The axons of motor neurons in humans can reach as long as three meters—that puts a big burden on the microtubule-based transport system that move molecules from the cell body out to axons. This system has been observed to break down in progressive degenerative motor-neuron diseases like amyotrophic lateral sclerosis (ALS). Indeed, decreased anterograde transport time occurs in mouse models of familial ALS. However, it is not clear if the defects in transport are a cause of the disease or a result of general cellular dysfunction.

Credit: Reprinted with permission from Elsevier Science.

In the 30 May issue of Neuron, LaMonte et al. directly test whether specific disruption of retrograde microtubule transport in spinal motor neurons of postnatal mice could recapitulate the motor-neuron degeneration of diseases like ALS. To do this, they disrupted the unidirectional microtubule motor composed of dynein and dynactin by overexpressing dynamitin, a subunit of dynactin. Previous studies had demonstrated that overexpression of dynamitin disassociates the micotubule binding and cargo-binding subunits of dynactin, effectively rendering it non-functional and disrupting dynein-mediated transport. The mice showed significant accumulation of neurofilaments and a decrease in retrograde transport times of a retrograde neurotracer, followed by late-onset progressive neurodegeneration remarkably similar to that of ALS. The mice developed muscular weakness, particularly in the hind legs, trembling, decreased stride length and endurance. As in many mouse ALS models the symptoms did not develop until 5–9 months of age and were variable similar to what occurs in sporadic ALS.

Shown are electron micrographs of the cross section of mouse ventral roots—bundles of axons leaving the spinal cord. In general, the large axons enervate fast-twitch muscle, and the small axons enervate slow-twitch muscle. On the left are sections from a wild-type mouse and on the right, a transgenic mouse. The transgenic mouse shows a tendency towards defects in axonal morphology. At this age (10-14 months) the wild-type and transgenic mice had a similar number of axons. But by 16 months the transgenic mice had about 25 percent fewer axons, with the large caliber axons accounting for essentially all of the loss.

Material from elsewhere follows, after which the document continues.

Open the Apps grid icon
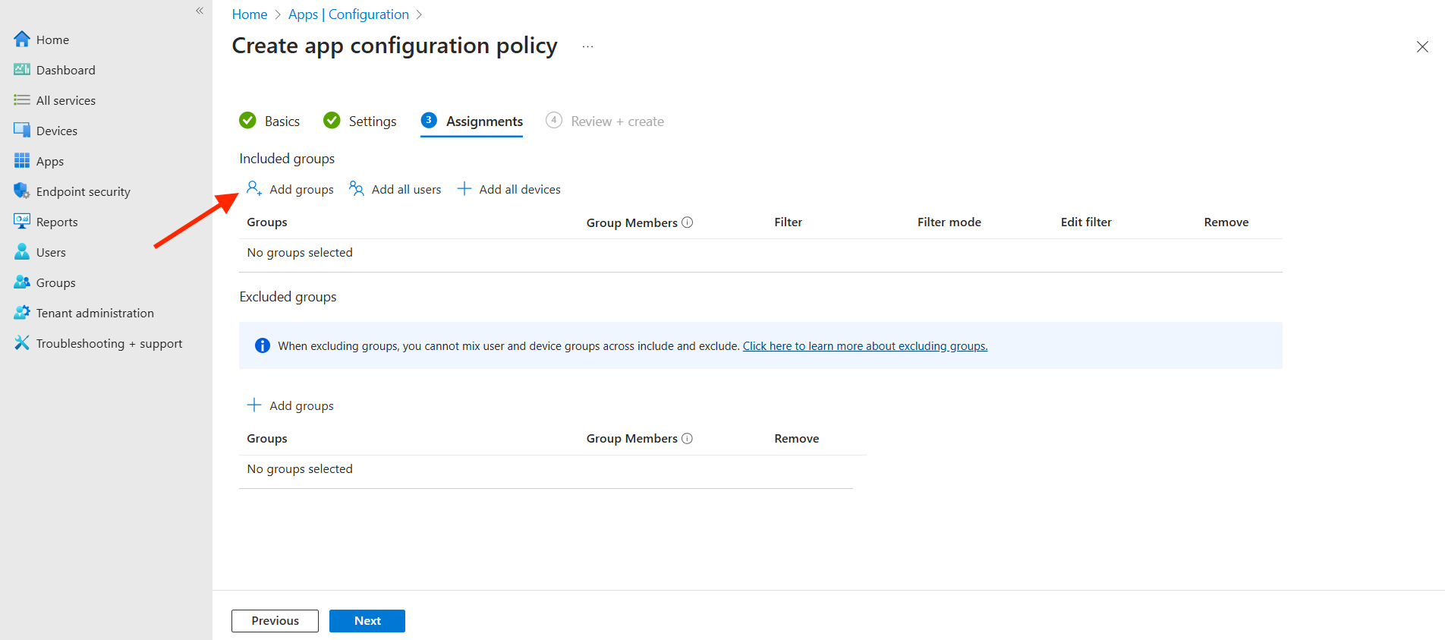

Although it had been suggested that defects in retrograde transport could be responsible for motor-neuron degeneration in these diseases, the hypothesis had not been formally tested. What remains now is to determine the mechanism of death. Toxicity from the accumulation of neurofilament seems like a likely candidate for this mechanism, but is by no means the only possible mode of disease progression.